#### [QUÉ SE PIDE]
Copia literalmente el fragmento del texto sobre la segunda vuelta presidencial en Colombia que empieza en "Lejos está en" y termina en "incendiar a Colombia.".

#### [TEXTO DE ORIGEN]
La segunda vuelta de elección presidencial en Colombia hace presagiar que ahondará las diferencias políticas que pudieran conducir a una guerra civil.
Los niveles de pugnacidad no pueden ser más rastreros. El discurso político común a todos los sectores es un verdadero llamado a la violencia, odio y exterminio de quien opine diferente.
Lejos está en los candidatos la personalidad componedora, concordia y unificación, que reclama la coyuntura.
La violencia verbal, mentira y miedo han sido inoculados a los ciudadanos como un virus de campaña que carcome el alma y mente de electores invitándoles a “matarse” entre sí e incendiar a Colombia.
La histeria colectiva está a la orden del día, ese exceso emocional ingobernable, enajenación mental y falta de contención, ya se encuentra preocupantemente presente en todos los rincones de la patria.

#### [REGISTROS PROPORCIONADOS]
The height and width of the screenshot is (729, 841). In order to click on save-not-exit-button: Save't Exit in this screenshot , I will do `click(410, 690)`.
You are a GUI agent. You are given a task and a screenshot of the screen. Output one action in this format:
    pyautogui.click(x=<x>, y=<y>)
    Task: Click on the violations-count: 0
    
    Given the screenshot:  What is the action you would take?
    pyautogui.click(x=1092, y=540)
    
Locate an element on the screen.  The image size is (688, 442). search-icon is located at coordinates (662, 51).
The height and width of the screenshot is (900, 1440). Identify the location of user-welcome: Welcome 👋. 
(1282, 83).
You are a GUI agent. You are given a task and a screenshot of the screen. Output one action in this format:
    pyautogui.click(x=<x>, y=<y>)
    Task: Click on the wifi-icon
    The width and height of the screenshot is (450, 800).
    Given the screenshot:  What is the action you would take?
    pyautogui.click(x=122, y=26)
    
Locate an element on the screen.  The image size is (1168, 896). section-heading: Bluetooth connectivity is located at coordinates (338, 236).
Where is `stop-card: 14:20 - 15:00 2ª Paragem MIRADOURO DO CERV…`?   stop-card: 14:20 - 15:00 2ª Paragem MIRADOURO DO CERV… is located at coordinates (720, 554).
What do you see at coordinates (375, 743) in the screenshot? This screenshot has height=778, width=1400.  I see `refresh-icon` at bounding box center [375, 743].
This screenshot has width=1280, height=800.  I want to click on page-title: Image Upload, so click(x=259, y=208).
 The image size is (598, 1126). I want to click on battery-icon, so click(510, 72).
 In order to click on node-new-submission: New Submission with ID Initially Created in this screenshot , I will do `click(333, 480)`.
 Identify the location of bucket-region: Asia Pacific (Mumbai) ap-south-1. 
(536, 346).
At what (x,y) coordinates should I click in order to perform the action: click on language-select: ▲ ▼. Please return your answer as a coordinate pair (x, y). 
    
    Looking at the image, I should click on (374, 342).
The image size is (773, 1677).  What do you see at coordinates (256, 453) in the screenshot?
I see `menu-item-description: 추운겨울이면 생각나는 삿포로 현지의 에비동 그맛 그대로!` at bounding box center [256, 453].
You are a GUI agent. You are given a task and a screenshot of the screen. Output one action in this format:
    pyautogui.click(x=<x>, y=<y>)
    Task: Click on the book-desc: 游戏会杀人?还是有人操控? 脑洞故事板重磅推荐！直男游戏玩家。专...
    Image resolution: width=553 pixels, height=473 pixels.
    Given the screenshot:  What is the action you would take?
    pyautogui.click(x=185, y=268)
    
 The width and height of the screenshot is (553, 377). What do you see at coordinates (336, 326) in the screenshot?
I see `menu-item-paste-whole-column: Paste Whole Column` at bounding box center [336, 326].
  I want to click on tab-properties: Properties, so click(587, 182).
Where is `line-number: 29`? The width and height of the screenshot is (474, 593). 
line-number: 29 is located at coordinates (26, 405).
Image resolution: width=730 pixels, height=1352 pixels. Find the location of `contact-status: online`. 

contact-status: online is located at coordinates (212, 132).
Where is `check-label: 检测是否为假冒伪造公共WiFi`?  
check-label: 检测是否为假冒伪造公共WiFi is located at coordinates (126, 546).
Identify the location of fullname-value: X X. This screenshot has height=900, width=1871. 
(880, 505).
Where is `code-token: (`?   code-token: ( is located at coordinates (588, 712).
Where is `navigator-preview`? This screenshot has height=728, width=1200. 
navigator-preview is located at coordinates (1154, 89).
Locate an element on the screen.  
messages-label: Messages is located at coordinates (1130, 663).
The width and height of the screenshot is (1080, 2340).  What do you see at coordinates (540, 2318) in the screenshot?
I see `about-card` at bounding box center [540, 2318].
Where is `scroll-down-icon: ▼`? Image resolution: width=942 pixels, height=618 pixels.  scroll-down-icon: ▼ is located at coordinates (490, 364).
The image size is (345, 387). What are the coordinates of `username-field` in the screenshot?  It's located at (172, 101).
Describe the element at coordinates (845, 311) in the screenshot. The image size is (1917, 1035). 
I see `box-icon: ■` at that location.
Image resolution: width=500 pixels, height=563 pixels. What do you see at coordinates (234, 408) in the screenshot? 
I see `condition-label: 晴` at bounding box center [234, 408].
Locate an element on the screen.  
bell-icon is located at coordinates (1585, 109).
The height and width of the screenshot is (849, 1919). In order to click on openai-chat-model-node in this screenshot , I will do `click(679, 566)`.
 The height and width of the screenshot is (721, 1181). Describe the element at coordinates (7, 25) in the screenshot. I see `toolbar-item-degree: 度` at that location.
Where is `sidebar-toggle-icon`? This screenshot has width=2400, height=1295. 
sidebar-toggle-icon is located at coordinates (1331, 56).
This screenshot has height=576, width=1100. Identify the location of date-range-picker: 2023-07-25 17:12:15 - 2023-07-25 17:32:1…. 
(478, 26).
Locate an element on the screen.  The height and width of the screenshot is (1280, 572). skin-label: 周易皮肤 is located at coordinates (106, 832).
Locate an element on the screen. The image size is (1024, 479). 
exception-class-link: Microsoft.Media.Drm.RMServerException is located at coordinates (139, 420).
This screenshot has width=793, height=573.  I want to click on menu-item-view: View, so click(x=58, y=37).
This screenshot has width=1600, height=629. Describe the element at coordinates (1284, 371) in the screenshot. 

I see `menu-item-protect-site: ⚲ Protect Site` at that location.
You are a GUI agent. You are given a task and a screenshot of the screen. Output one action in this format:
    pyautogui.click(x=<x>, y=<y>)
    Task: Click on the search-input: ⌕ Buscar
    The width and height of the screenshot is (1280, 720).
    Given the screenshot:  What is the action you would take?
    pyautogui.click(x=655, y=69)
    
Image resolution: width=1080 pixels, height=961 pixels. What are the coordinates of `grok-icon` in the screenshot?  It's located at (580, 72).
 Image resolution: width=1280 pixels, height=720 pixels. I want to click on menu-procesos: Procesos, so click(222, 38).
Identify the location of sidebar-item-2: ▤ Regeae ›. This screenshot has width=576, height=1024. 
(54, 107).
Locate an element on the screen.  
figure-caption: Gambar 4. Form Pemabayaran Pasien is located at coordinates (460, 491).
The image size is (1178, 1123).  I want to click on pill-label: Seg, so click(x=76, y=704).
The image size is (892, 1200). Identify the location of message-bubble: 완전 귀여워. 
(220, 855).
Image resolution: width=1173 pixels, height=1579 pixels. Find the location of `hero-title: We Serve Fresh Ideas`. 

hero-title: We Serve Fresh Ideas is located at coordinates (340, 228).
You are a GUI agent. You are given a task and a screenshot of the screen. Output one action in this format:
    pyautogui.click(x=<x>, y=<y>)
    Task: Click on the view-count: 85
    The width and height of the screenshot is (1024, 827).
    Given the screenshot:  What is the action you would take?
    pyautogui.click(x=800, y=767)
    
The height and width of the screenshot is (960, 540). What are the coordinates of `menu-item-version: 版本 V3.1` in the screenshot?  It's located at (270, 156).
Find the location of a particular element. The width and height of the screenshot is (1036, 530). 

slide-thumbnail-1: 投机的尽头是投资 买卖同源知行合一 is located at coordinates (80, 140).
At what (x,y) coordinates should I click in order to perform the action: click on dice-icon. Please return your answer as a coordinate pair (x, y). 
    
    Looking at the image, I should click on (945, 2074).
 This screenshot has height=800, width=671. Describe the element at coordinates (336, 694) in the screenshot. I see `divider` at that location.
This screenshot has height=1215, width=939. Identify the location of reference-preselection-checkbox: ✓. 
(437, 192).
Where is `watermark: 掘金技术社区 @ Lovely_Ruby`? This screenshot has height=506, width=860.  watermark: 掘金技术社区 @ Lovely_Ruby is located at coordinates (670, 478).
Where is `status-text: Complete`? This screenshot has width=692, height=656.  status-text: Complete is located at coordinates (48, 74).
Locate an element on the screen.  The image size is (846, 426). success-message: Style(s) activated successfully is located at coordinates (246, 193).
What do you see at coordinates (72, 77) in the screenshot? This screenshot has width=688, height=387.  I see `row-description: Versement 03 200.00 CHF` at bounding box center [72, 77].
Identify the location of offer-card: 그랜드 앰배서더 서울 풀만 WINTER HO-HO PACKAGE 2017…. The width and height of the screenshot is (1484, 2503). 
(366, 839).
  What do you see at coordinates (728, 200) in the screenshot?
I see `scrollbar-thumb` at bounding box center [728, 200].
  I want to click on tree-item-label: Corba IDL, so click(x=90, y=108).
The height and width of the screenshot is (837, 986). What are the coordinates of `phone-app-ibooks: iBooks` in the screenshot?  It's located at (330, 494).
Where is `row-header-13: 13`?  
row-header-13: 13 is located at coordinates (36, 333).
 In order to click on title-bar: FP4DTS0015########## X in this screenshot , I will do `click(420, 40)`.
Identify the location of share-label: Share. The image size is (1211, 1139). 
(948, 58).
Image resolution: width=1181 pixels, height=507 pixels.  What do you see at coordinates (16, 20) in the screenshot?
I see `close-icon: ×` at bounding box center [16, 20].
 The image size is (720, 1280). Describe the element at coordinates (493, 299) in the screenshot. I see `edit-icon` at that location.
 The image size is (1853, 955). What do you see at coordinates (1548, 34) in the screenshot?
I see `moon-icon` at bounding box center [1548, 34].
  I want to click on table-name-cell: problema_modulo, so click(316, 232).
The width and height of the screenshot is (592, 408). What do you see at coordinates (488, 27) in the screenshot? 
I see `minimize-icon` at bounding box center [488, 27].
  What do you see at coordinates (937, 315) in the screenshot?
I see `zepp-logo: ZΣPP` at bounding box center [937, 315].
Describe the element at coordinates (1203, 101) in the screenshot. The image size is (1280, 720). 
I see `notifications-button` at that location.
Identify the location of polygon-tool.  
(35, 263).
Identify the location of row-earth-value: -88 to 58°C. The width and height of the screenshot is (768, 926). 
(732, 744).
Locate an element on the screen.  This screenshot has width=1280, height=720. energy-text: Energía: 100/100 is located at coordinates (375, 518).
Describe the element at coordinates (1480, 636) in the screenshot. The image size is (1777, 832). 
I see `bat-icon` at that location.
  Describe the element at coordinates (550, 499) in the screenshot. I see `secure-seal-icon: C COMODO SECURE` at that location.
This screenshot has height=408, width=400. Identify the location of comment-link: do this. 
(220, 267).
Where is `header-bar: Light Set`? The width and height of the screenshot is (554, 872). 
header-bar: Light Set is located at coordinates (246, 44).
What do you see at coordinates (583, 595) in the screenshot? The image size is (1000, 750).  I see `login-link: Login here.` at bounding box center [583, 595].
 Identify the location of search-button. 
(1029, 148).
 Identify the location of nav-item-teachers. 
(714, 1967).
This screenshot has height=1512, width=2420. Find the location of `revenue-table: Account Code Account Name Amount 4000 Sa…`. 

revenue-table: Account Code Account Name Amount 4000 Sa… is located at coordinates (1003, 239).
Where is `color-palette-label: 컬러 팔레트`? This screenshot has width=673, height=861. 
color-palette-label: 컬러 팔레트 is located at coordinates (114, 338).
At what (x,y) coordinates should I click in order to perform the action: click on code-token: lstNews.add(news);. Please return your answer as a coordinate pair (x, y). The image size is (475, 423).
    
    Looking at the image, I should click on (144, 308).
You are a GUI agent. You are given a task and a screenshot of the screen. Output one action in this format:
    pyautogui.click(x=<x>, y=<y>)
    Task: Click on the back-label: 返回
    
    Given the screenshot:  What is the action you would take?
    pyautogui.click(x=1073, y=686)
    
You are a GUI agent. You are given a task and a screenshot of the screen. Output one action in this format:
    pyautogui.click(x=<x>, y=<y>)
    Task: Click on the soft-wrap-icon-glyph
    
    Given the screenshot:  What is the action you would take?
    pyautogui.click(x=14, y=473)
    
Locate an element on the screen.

#### [RESULTADO]
Lejos está en los candidatos la personalidad componedora, concordia y unificación, que reclama la coyuntura.
La violencia verbal, mentira y miedo han sido inoculados a los ciudadanos como un virus de campaña que carcome el alma y mente de electores invitándoles a “matarse” entre sí e incendiar a Colombia.